The NP900X4C comes preloaded with Samsung Easy Settings which allows users to adjust battery settings, display and audio properties, keyboard backlighting and other settings. Easy Software Manager downloads and installs updates and drivers, while Easy Support Center can run checks on the notebook’s hardware to ensure that it’s running at optimal speeds. It also comes with Microsoft Office Starter 2010. If you want PowerPoint for free, download Star Office.

WHAT I LIKE

The S9 is, at the moment, the only slim laptop with a 15″ screen. Most ultrabooks out in the market follow Intel’s ultrabook specification of 13″ screen. To be fair Samsung never said the S9 series is an ultrabook. If you want to be strict about it, the Samsung S5 are marketed as ultrabooks.

For me, part of what attracts me to buy the Samsung S9 was the 15″ screen AND 1.65kg weight. Anything else is a bonus.

WHAT I DON’T LIKE

Price! This is an expensive unit. I bought it for US$1,666. This is already a discount from the suggested Hong Kong retail price of US$1,792. Samsung has never been competitive when it comes to price. I think it thinks that its brand is sufficiently at par with Sony to warrant the premium. Incidentally, the 13″ S9 retails for US$1,766 with 4GB RAM and 128GB HDD. This part confuses me as to how Samsung could charge so much for the smaller sibling when it competes with similarly configured machines at about half the price.

CONCLUSION

The Samsung S9 NP900X4C stays true to its marketing as a sleek, elegant machine with uncompromising build quality. If you are after price, choose either the Samsung S5 or Dell, Asus, Acer and so many other ultrabooks. Even Sony has its S series (the top of the line for Sony is the Z series). The Dell Inspiron 15R Special Edition and the Asus Zenbook UX31 are good machines to try out. When I first started on the path to get an ultrabook I was consider the Lenovo Thinkpad X230 and Carbon X1, the Lenovo ideapad U410 or U510, and Acer S5.

As for me, for better or for worst, I choose to buy the Samsung third generation Series 9 NP900X4C. It is my first Samsung computer and I am hoping that despite my early hesitation, I didn’t make a mistake with this one. At the very least I did not regret not buying a Macbook Pro or Macbook Air – that would be a bigger mistake for me.

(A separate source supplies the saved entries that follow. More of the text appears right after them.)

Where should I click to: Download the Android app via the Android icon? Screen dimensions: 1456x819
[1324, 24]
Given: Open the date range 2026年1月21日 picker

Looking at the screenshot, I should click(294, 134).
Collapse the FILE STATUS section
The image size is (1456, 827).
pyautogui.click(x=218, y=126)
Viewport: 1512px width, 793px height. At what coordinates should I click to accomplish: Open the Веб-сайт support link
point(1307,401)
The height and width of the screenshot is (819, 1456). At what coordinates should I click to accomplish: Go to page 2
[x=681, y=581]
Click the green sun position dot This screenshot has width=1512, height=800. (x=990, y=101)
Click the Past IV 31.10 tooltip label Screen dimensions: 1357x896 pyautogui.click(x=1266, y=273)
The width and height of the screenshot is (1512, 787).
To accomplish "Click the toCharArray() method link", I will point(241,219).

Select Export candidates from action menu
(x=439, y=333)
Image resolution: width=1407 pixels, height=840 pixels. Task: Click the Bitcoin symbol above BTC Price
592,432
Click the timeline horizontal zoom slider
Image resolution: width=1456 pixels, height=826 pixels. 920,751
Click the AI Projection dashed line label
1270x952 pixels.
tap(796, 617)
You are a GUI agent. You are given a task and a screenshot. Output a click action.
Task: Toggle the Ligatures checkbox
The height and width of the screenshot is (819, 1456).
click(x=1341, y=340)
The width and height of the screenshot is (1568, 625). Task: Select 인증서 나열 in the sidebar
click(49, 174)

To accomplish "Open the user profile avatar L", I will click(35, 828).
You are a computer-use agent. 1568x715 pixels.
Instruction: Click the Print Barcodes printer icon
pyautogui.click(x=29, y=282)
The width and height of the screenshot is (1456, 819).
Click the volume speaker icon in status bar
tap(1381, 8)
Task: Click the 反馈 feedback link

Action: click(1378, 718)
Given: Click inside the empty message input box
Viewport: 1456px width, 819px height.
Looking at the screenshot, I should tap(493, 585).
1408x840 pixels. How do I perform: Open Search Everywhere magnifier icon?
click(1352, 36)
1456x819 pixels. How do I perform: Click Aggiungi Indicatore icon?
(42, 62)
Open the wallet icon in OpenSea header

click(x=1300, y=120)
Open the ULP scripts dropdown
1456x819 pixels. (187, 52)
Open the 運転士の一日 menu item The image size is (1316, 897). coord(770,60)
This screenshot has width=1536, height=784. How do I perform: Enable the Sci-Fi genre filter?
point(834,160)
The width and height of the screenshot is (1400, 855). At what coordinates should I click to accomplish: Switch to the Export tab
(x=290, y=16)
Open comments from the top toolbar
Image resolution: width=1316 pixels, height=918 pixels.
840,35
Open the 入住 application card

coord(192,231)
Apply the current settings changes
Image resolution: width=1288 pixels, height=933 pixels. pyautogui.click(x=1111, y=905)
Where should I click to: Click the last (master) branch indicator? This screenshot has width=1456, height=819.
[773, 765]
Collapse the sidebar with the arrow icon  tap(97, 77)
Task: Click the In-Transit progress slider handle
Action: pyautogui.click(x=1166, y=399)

I did mention earlier that I went through as much reviews of competitive laptops as I could get my hands on. I even went to the Wanchai Computer Mall to look at the ultrabooks available in the market. At the time there was no 15″ S9 available for me to look at. I was almost hooked on the 13″ Sony VAIO Z series because it was light and beautiful. But when I held the upper left and upper right corners of the lid, there was visible flexing of the screen. It was scary. It showed to what extent vendors were willing to compromise on the build to keep the machine light. That was enough for me to decide on the S9. The aluminum case, while contributes to the heft, also protects the expensive innards of this machine.